La religion du taureau à Nîmes

Un jour le dieu Mithra attrape à la course un taureau sauvage. Il se suspend à ses cornes, le fatigue et terrasse l’animal de la même façon que dans certaines figures de la corrida portugaise.
Le culte de Mithra s’associe étroitement à celui du taureau. Si à Nîmes même on n’a pas retrouvé de souvenirs de son culte, les découvertes de Narbonne, Arles et le mithreum de Bourg-Saint-Andéol sont là pour attester l’influence de Mithra dans la région.
On suit les traces de la religion du taureau dans les cérémonies de la déesse Cybèle, dont la popularité est immense aux IIe et IIIe siècles. Et c’est à Nîmes, en 1843, que se fait la plus grande des découvertes.
Un taurobole est mis au jour. A première vue, il s’agit d’un simple puits, profond de six mètres, de un mètre vingt de diamètre. Au fond un amoncellement d’ossements de taureaux. Le puits est fermé par une plaque percée de trous.

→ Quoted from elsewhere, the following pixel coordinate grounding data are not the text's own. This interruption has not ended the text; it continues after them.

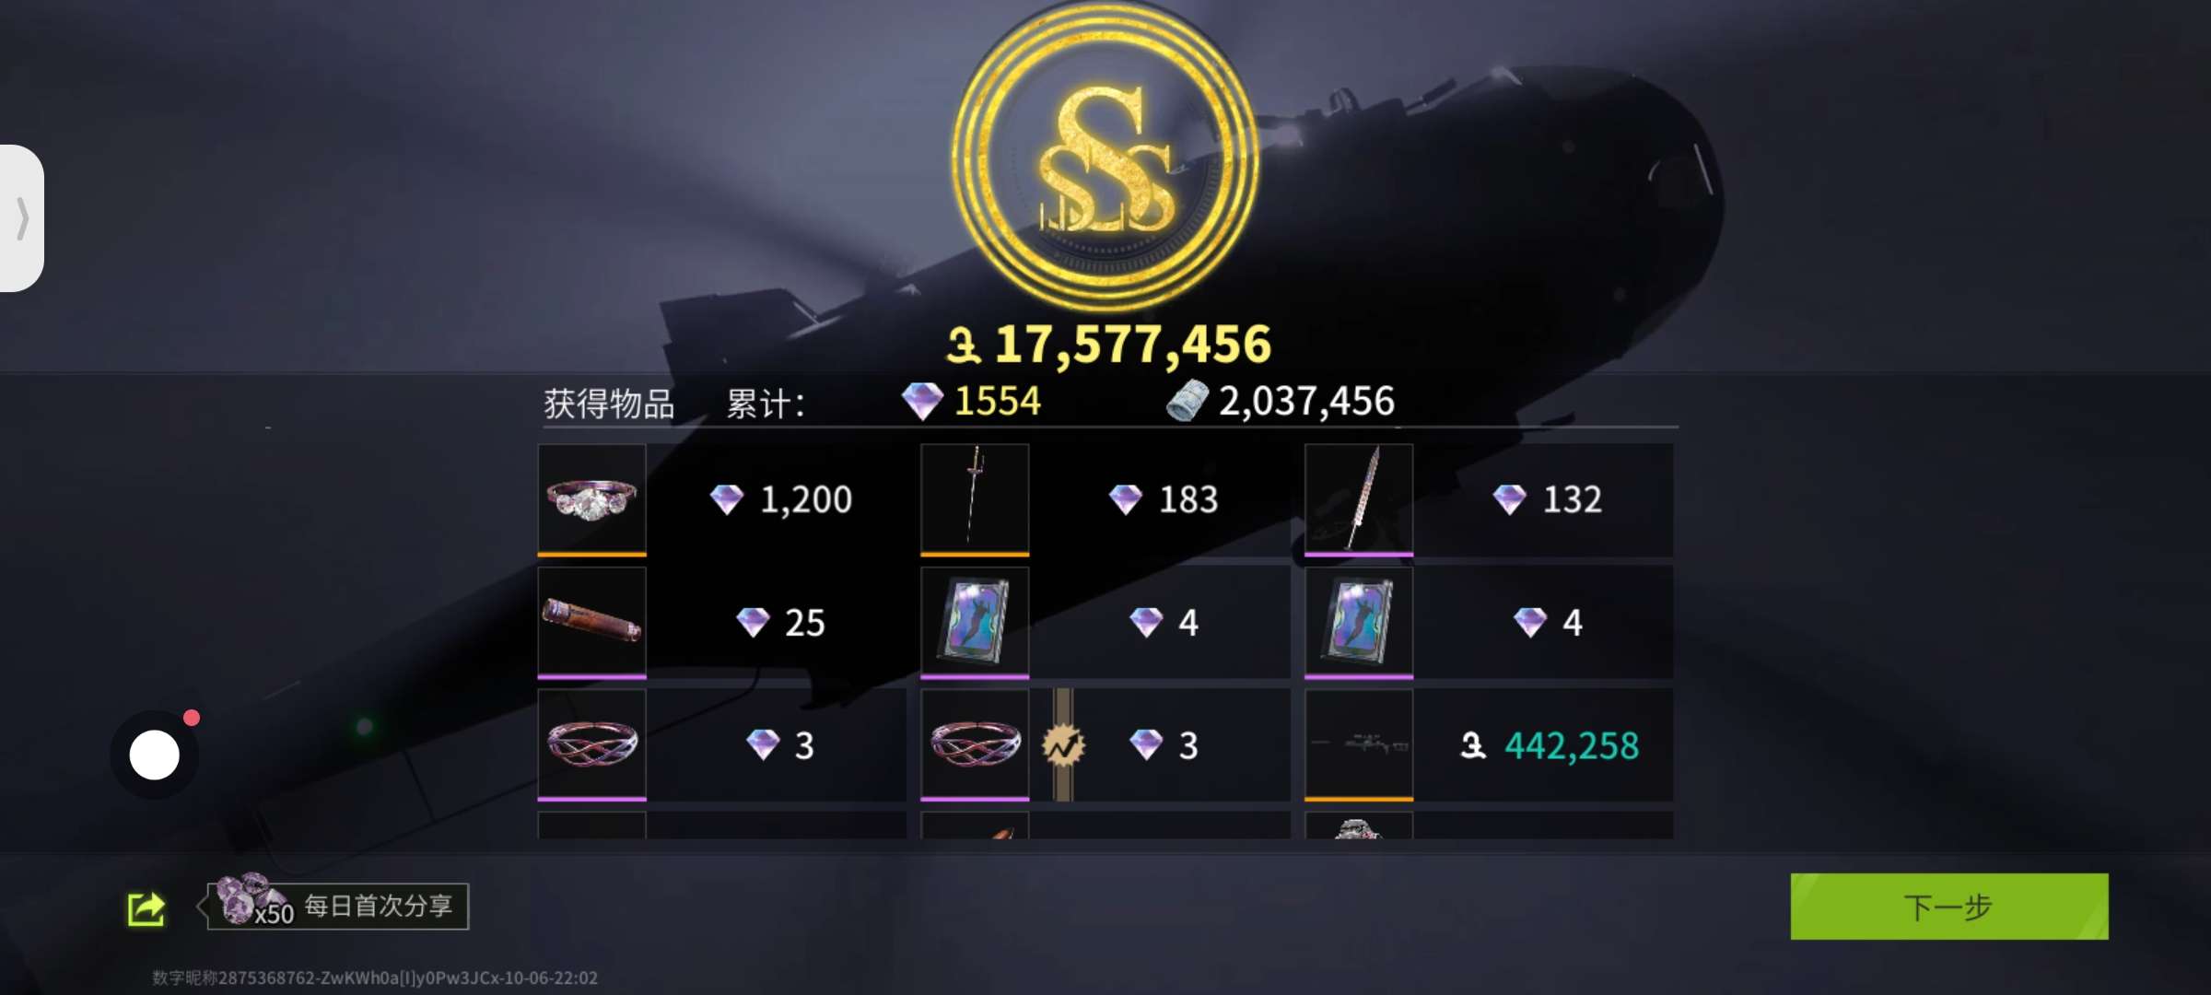Viewport: 2211px width, 995px height.
Task: Click the diamond icon beside 1554
Action: pos(922,401)
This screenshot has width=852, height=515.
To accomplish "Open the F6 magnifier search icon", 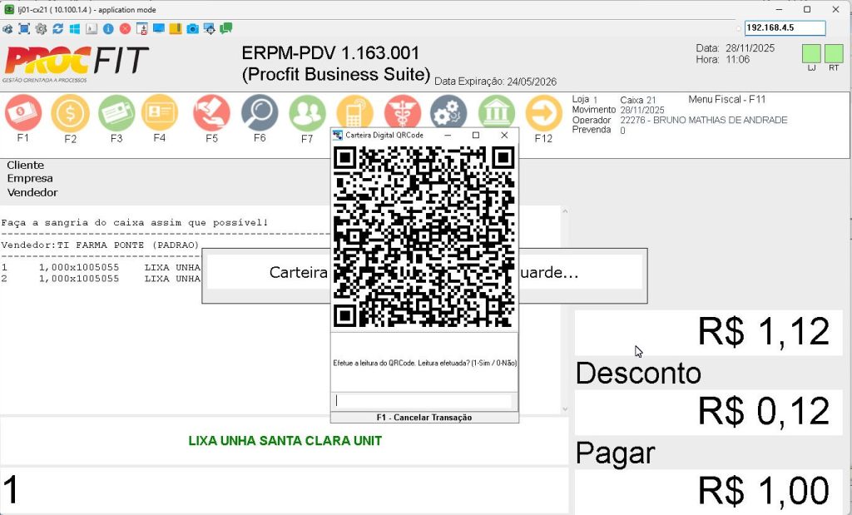I will tap(260, 112).

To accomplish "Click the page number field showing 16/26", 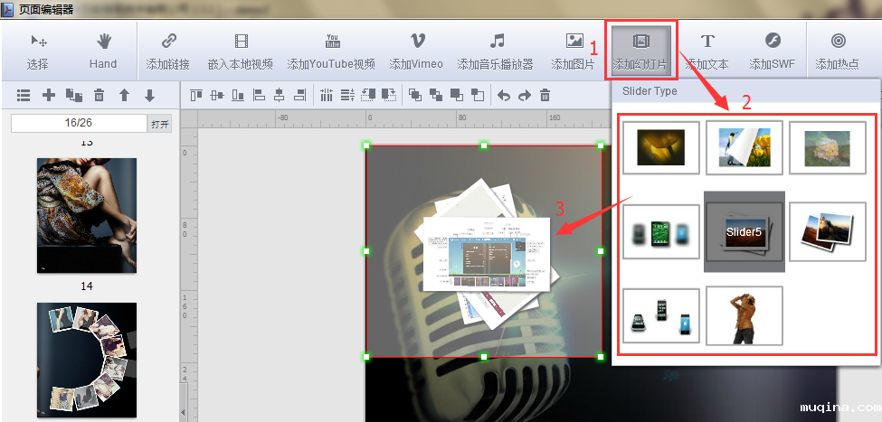I will 79,123.
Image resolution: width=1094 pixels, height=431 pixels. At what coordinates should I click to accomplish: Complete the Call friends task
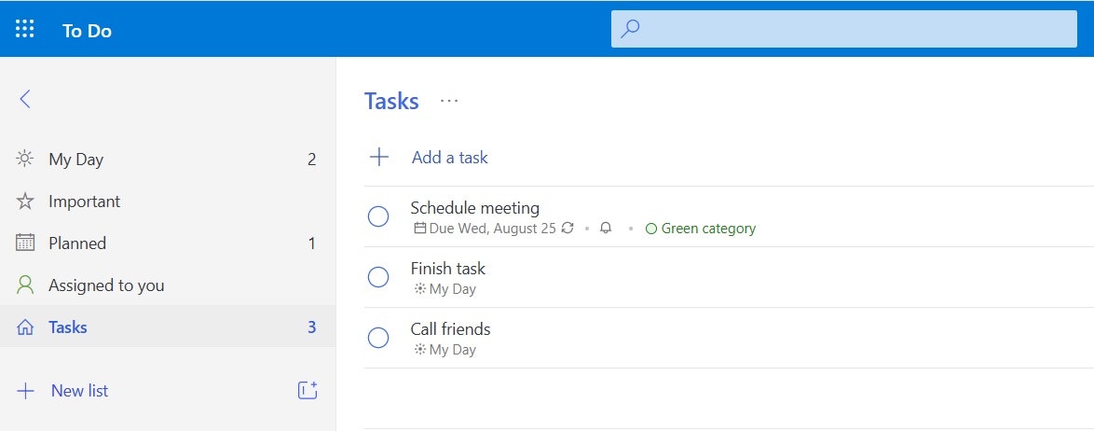coord(378,338)
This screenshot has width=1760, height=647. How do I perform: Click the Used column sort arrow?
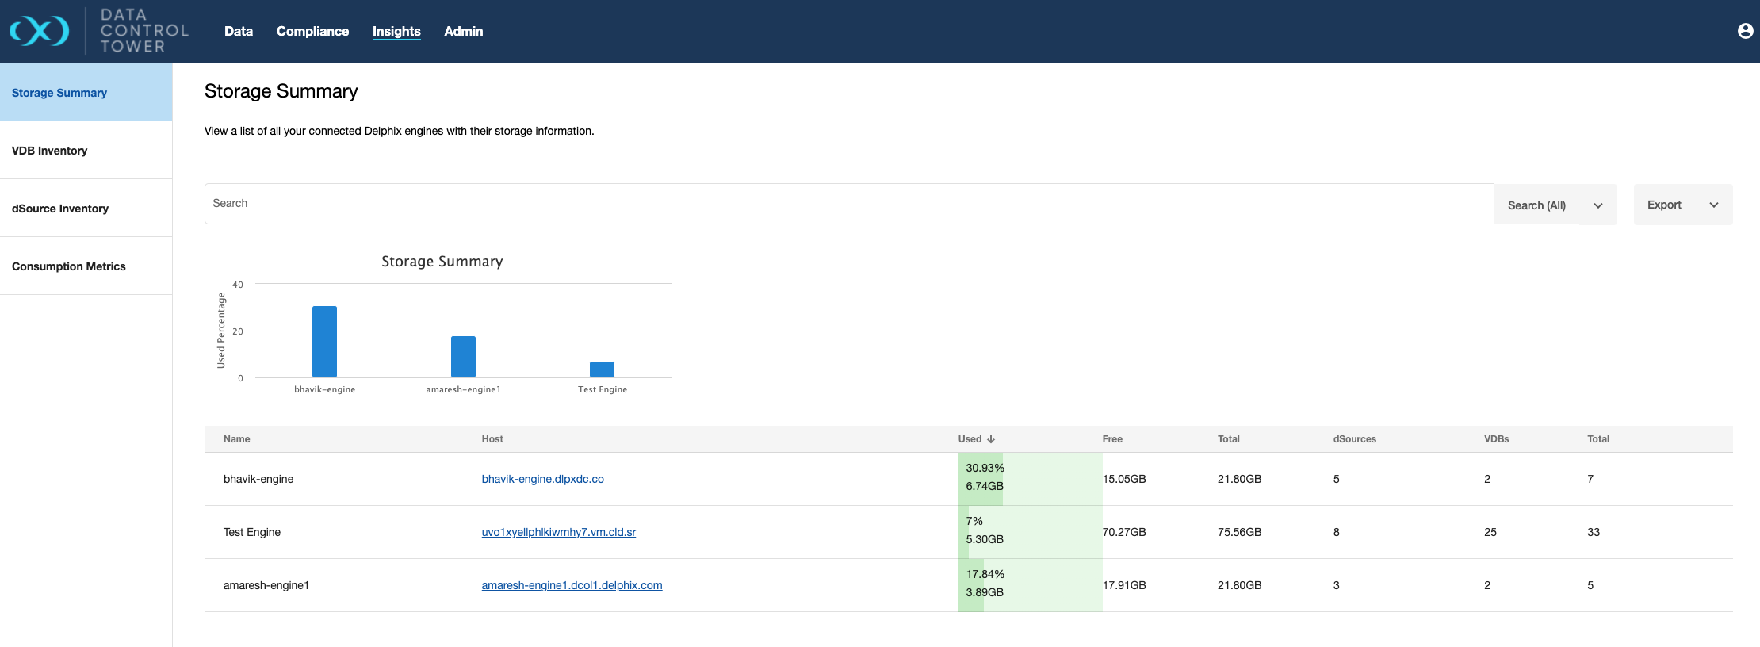click(x=991, y=439)
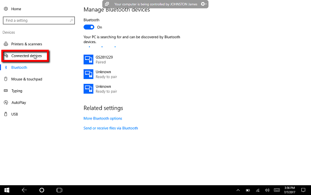Screen dimensions: 311x195
Task: Open More Bluetooth options link
Action: click(103, 119)
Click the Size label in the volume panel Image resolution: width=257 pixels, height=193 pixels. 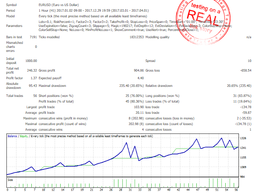[x=10, y=180]
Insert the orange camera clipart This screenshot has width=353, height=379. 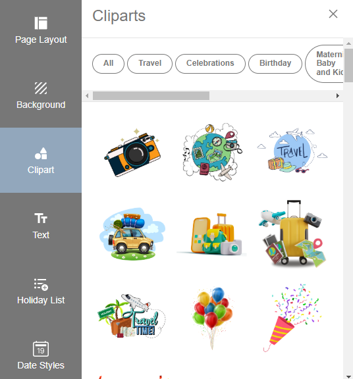(x=132, y=153)

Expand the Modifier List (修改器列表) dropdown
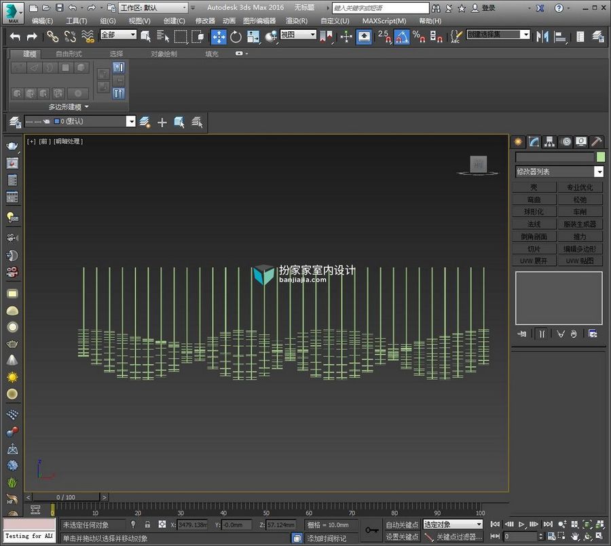(559, 172)
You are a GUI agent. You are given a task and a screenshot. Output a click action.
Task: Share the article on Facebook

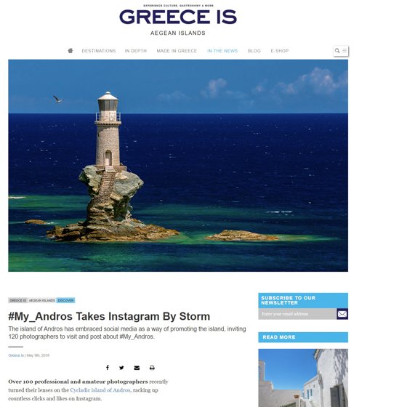(108, 368)
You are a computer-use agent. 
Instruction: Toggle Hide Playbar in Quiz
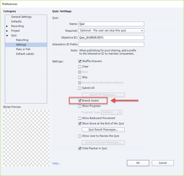(80, 148)
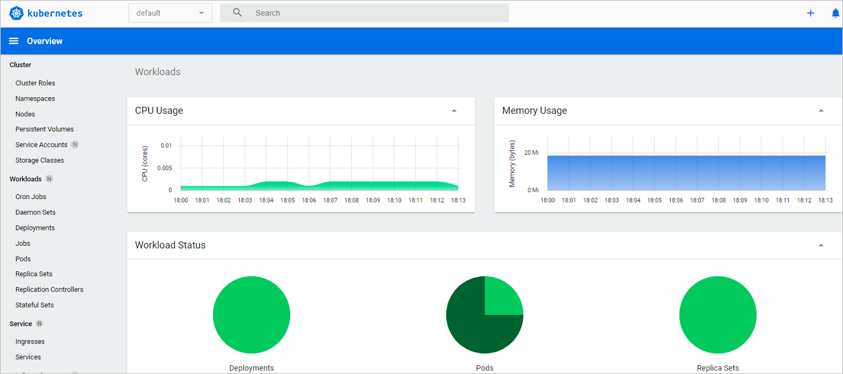843x374 pixels.
Task: Select Pods in the sidebar
Action: (x=23, y=259)
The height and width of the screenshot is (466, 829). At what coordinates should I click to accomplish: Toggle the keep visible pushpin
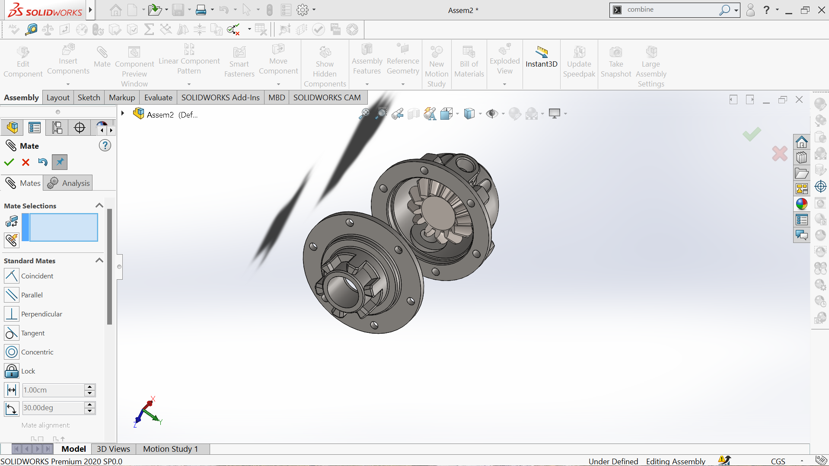point(60,162)
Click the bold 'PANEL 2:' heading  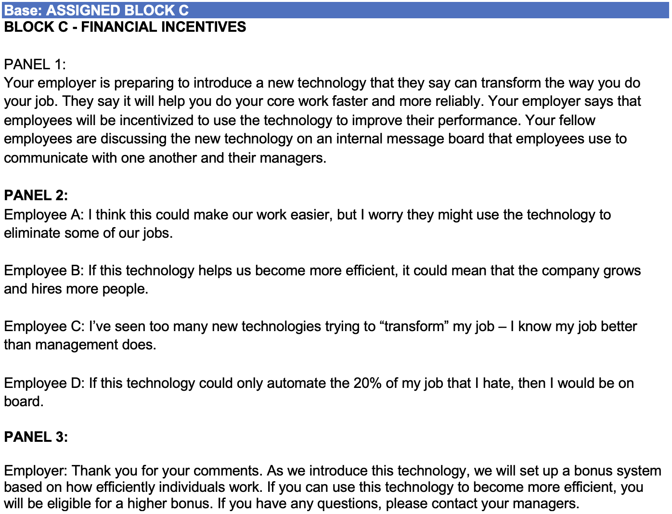coord(36,195)
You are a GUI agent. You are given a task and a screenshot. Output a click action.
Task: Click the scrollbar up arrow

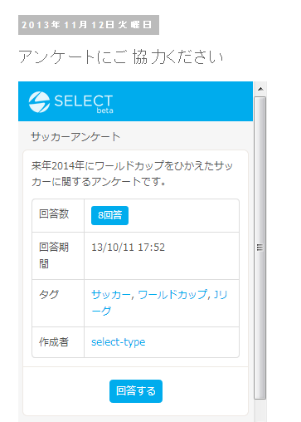tap(260, 89)
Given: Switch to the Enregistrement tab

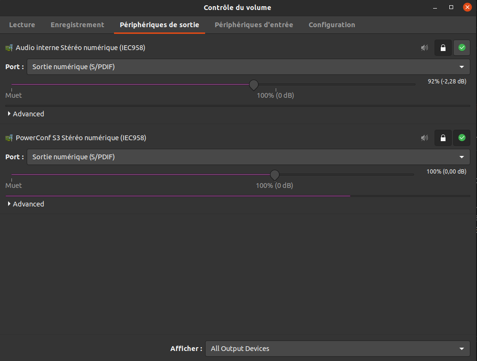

C’est là que se faisaient les sacrifices à Cybèle, la déesse mère. Héliogabale reçut le taurobole. Grâce à lui, la vie et la santé de l’empereur étaient préservées, et les colonies restaient prospères. Prudence décrit la cérémonie qui durait trois jours et s’achevait par le sacrifice du taureau : un homme est placé au fond du puits ; les prêtres égorgent le taureau sur la planche percée de trous et le sang coule à flots, ruisselle sur le tauroboliatus, l’homme sanctifié par le sang régénérateur qui est ainsi purifié pour l’éternité.
A sa sortie du puits, la foule se prosterne devant lui, le considère comme un homme extraordinaire et protégé des dieux.
Souvenons-nous que, vers la fin du IIIe siècle, l’empereur Claude II identifie l’ancien Jupiter Capitolin et le dieu Mithra, désormais représenté sous les traits du soleil invincible.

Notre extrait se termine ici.